(Collection entries)
·····

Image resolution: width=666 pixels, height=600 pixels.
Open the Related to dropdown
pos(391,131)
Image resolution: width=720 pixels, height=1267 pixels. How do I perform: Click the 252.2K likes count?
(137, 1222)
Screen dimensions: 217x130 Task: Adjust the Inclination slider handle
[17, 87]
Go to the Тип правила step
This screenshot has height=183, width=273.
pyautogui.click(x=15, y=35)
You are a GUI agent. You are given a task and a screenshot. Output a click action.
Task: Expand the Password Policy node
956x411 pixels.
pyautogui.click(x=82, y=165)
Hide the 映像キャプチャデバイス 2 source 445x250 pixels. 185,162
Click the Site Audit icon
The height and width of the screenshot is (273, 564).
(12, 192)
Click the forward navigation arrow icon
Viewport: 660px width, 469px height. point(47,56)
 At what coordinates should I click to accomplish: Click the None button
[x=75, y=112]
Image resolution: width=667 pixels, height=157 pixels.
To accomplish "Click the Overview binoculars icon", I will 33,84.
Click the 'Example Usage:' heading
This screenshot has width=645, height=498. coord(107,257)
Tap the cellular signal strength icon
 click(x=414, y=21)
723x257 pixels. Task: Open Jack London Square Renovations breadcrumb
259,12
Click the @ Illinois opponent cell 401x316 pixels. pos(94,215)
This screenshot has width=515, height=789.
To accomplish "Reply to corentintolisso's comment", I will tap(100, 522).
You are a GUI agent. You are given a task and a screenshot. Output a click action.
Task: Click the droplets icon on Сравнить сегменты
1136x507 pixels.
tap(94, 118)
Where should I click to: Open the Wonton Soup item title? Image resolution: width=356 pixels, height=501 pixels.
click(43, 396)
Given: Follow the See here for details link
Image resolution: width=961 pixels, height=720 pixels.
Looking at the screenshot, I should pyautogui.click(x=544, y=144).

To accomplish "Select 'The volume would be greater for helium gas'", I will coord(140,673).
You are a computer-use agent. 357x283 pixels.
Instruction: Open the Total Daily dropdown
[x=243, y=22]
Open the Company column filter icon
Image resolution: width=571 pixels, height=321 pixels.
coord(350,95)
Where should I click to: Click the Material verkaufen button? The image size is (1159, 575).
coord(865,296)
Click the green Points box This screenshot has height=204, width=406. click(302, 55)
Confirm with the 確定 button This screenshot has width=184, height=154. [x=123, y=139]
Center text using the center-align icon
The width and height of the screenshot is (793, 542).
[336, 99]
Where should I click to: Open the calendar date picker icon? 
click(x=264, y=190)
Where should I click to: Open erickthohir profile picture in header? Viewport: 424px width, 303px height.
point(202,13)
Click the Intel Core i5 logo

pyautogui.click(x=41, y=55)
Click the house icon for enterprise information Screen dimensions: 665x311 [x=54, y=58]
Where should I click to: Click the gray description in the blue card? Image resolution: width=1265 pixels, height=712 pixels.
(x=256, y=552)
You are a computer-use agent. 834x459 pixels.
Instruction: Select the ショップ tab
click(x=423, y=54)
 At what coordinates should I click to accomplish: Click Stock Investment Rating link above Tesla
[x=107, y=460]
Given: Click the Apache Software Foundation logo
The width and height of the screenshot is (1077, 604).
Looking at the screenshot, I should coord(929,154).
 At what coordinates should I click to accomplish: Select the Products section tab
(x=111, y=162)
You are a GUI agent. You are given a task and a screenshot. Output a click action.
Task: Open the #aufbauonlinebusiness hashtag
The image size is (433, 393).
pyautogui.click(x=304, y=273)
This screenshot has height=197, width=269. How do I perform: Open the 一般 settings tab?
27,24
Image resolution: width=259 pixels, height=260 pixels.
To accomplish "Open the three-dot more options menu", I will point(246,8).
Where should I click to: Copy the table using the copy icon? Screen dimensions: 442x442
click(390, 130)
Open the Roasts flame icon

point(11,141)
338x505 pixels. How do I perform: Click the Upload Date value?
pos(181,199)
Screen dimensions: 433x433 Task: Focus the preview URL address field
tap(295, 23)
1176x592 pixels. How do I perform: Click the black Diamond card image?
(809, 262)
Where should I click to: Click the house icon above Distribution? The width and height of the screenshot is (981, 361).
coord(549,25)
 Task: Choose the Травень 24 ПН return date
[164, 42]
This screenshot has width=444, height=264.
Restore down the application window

·····

*AIM OF THE EXERCISE*
Would you transcribe every entry exactly?

*EXERCISE SOLUTION*
Image resolution: width=666 pixels, height=600 pixels.
Open the Related to dropdown
pos(391,131)
Image resolution: width=720 pixels, height=1267 pixels. How do I perform: Click the 252.2K likes count?
(137, 1222)
Screen dimensions: 217x130 Task: Adjust the Inclination slider handle
[17, 87]
Go to the Тип правила step
This screenshot has height=183, width=273.
pyautogui.click(x=15, y=35)
You are a GUI agent. You are given a task and a screenshot. Output a click action.
Task: Expand the Password Policy node
956x411 pixels.
pyautogui.click(x=82, y=165)
Hide the 映像キャプチャデバイス 2 source 445x250 pixels. 185,162
Click the Site Audit icon
The height and width of the screenshot is (273, 564).
(12, 192)
Click the forward navigation arrow icon
Viewport: 660px width, 469px height. point(47,56)
 At what coordinates should I click to accomplish: Click the None button
[x=75, y=112]
Image resolution: width=667 pixels, height=157 pixels.
To accomplish "Click the Overview binoculars icon", I will 33,84.
Click the 'Example Usage:' heading
This screenshot has width=645, height=498. coord(107,257)
Tap the cellular signal strength icon
 click(x=414, y=21)
723x257 pixels. Task: Open Jack London Square Renovations breadcrumb
259,12
Click the @ Illinois opponent cell 401x316 pixels. pos(94,215)
This screenshot has width=515, height=789.
To accomplish "Reply to corentintolisso's comment", I will tap(100, 522).
You are a GUI agent. You are given a task and a screenshot. Output a click action.
Task: Click the droplets icon on Сравнить сегменты
1136x507 pixels.
tap(94, 118)
Where should I click to: Open the Wonton Soup item title? Image resolution: width=356 pixels, height=501 pixels.
click(43, 396)
Given: Follow the See here for details link
Image resolution: width=961 pixels, height=720 pixels.
Looking at the screenshot, I should pyautogui.click(x=544, y=144).

To accomplish "Select 'The volume would be greater for helium gas'", I will coord(140,673).
You are a computer-use agent. 357x283 pixels.
Instruction: Open the Total Daily dropdown
[x=243, y=22]
Open the Company column filter icon
Image resolution: width=571 pixels, height=321 pixels.
coord(350,95)
Where should I click to: Click the Material verkaufen button? The image size is (1159, 575).
coord(865,296)
Click the green Points box This screenshot has height=204, width=406. click(302, 55)
Confirm with the 確定 button This screenshot has width=184, height=154. [x=123, y=139]
Center text using the center-align icon
The width and height of the screenshot is (793, 542).
[336, 99]
Where should I click to: Open the calendar date picker icon? 
click(x=264, y=190)
Where should I click to: Open erickthohir profile picture in header? Viewport: 424px width, 303px height.
point(202,13)
Click the Intel Core i5 logo

pyautogui.click(x=41, y=55)
Click the house icon for enterprise information Screen dimensions: 665x311 [x=54, y=58]
Where should I click to: Click the gray description in the blue card? Image resolution: width=1265 pixels, height=712 pixels.
(x=256, y=552)
You are a computer-use agent. 834x459 pixels.
Instruction: Select the ショップ tab
click(x=423, y=54)
 At what coordinates should I click to accomplish: Click Stock Investment Rating link above Tesla
[x=107, y=460]
Given: Click the Apache Software Foundation logo
The width and height of the screenshot is (1077, 604).
Looking at the screenshot, I should coord(929,154).
 At what coordinates should I click to accomplish: Select the Products section tab
(x=111, y=162)
You are a GUI agent. You are given a task and a screenshot. Output a click action.
Task: Open the #aufbauonlinebusiness hashtag
The image size is (433, 393).
pyautogui.click(x=304, y=273)
This screenshot has height=197, width=269. How do I perform: Open the 一般 settings tab?
27,24
Image resolution: width=259 pixels, height=260 pixels.
To accomplish "Open the three-dot more options menu", I will point(246,8).
Where should I click to: Copy the table using the copy icon? Screen dimensions: 442x442
click(390, 130)
Open the Roasts flame icon

point(11,141)
338x505 pixels. How do I perform: Click the Upload Date value?
pos(181,199)
Screen dimensions: 433x433 Task: Focus the preview URL address field
tap(295, 23)
1176x592 pixels. How do I perform: Click the black Diamond card image?
(809, 262)
Where should I click to: Click the house icon above Distribution? The width and height of the screenshot is (981, 361).
coord(549,25)
 Task: Choose the Травень 24 ПН return date
[164, 42]
This screenshot has width=444, height=264.
Restore down the application window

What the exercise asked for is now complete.